*How to complete this task*.
Transcribe only the last portion of the material: exactly the lines from the one with "Click the red fortress tower in the photo" through the end, inclusive.

*Dataset records*.
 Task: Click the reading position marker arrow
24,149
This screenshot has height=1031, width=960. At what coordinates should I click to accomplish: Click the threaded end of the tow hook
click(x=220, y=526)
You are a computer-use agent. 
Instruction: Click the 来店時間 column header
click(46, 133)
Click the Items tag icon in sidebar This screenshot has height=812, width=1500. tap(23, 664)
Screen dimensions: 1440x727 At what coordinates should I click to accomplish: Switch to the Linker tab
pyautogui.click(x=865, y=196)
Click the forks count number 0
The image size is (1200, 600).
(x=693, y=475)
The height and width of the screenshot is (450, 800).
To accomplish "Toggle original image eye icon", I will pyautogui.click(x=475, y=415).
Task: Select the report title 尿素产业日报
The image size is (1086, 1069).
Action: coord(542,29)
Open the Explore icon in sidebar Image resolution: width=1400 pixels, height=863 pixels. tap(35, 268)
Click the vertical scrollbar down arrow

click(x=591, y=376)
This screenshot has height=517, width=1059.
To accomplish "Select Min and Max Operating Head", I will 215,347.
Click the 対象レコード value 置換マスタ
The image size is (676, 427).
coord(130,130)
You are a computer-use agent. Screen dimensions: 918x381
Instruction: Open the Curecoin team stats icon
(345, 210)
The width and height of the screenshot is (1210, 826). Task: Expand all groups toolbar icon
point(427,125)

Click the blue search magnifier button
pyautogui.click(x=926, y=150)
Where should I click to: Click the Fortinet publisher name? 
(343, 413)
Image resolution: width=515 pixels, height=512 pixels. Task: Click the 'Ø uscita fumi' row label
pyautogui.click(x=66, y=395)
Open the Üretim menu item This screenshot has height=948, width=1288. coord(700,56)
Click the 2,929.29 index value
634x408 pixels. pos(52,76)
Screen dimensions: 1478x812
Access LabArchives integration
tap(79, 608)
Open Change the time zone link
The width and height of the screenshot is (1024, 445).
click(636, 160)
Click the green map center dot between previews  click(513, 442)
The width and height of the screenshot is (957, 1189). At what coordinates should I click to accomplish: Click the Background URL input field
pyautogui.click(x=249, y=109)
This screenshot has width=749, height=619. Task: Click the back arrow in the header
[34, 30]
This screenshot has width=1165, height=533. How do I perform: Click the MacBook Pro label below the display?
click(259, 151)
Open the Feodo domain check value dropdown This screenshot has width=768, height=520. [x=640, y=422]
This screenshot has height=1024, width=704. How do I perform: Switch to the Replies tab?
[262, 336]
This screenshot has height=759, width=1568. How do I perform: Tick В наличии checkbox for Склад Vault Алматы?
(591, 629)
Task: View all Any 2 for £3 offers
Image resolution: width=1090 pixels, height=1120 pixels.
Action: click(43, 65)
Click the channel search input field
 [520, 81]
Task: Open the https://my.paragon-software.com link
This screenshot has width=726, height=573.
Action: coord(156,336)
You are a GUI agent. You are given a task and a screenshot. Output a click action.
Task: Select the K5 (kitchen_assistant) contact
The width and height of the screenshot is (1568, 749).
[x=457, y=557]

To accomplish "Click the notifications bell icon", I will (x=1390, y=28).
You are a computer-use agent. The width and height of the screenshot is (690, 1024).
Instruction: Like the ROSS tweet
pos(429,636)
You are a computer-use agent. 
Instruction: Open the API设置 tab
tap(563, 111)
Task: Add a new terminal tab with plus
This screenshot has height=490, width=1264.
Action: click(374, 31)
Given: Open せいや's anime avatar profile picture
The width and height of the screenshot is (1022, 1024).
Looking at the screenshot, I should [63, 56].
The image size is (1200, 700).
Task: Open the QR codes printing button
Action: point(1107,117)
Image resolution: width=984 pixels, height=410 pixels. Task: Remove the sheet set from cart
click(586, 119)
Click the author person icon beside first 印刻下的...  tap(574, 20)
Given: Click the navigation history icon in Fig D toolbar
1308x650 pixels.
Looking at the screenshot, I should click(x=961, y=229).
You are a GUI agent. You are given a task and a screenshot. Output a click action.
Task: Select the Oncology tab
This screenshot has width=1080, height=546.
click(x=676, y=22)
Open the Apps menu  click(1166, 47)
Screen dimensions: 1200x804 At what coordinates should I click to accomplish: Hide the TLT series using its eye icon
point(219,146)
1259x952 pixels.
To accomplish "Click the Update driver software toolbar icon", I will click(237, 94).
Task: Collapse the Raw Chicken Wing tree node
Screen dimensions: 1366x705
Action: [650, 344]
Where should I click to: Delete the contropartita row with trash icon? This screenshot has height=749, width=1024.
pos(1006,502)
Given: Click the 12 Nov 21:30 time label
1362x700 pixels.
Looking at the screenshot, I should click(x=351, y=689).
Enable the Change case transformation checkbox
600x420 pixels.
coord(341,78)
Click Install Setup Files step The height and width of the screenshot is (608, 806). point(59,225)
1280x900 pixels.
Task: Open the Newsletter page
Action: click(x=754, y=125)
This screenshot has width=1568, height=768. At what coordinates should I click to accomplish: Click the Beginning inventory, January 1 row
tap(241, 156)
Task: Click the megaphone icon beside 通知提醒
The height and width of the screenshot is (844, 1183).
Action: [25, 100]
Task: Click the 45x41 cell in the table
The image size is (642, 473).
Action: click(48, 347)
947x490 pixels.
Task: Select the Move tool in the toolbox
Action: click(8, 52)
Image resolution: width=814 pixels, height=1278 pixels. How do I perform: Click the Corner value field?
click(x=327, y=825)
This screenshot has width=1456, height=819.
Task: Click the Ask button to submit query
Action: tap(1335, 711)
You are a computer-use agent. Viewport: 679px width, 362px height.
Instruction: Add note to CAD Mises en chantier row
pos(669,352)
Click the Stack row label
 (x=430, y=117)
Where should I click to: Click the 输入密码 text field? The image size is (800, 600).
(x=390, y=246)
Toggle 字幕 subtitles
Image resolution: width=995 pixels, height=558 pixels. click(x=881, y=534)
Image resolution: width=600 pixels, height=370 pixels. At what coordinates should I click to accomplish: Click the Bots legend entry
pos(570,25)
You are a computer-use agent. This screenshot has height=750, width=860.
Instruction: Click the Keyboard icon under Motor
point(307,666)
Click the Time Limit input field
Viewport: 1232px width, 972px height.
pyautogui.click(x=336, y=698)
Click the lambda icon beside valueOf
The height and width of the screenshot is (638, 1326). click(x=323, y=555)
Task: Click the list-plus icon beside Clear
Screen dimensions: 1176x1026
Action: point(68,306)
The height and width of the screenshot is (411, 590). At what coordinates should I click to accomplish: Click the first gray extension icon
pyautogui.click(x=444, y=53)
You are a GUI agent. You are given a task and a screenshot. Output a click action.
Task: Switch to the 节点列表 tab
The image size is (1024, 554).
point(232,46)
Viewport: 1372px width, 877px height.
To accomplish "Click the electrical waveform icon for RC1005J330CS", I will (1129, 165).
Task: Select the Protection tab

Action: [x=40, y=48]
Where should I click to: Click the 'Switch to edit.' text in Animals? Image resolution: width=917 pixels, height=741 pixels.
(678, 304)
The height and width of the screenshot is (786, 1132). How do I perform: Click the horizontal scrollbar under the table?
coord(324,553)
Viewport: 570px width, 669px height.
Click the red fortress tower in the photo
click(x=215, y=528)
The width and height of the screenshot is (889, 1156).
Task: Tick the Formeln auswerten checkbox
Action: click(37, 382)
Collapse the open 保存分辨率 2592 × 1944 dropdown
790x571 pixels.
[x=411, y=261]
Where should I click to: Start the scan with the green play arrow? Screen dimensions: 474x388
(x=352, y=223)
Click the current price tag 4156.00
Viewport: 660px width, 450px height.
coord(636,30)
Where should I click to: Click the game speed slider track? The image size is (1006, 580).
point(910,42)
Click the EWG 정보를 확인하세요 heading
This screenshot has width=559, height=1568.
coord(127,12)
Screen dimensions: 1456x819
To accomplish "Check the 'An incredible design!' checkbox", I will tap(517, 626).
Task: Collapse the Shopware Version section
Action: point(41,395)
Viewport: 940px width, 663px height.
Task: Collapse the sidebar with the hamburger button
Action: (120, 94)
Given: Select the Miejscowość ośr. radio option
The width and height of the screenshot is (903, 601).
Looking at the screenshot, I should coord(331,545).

*Response box*.
Click the red fortress tower in the photo
click(x=215, y=528)
The width and height of the screenshot is (889, 1156).
Task: Tick the Formeln auswerten checkbox
Action: click(37, 382)
Collapse the open 保存分辨率 2592 × 1944 dropdown
790x571 pixels.
[x=411, y=261]
Where should I click to: Start the scan with the green play arrow? Screen dimensions: 474x388
(x=352, y=223)
Click the current price tag 4156.00
Viewport: 660px width, 450px height.
coord(636,30)
Where should I click to: Click the game speed slider track? The image size is (1006, 580).
point(910,42)
Click the EWG 정보를 확인하세요 heading
This screenshot has width=559, height=1568.
coord(127,12)
Screen dimensions: 1456x819
To accomplish "Check the 'An incredible design!' checkbox", I will tap(517, 626).
Task: Collapse the Shopware Version section
Action: point(41,395)
Viewport: 940px width, 663px height.
Task: Collapse the sidebar with the hamburger button
Action: (120, 94)
Given: Select the Miejscowość ośr. radio option
The width and height of the screenshot is (903, 601).
Looking at the screenshot, I should coord(331,545).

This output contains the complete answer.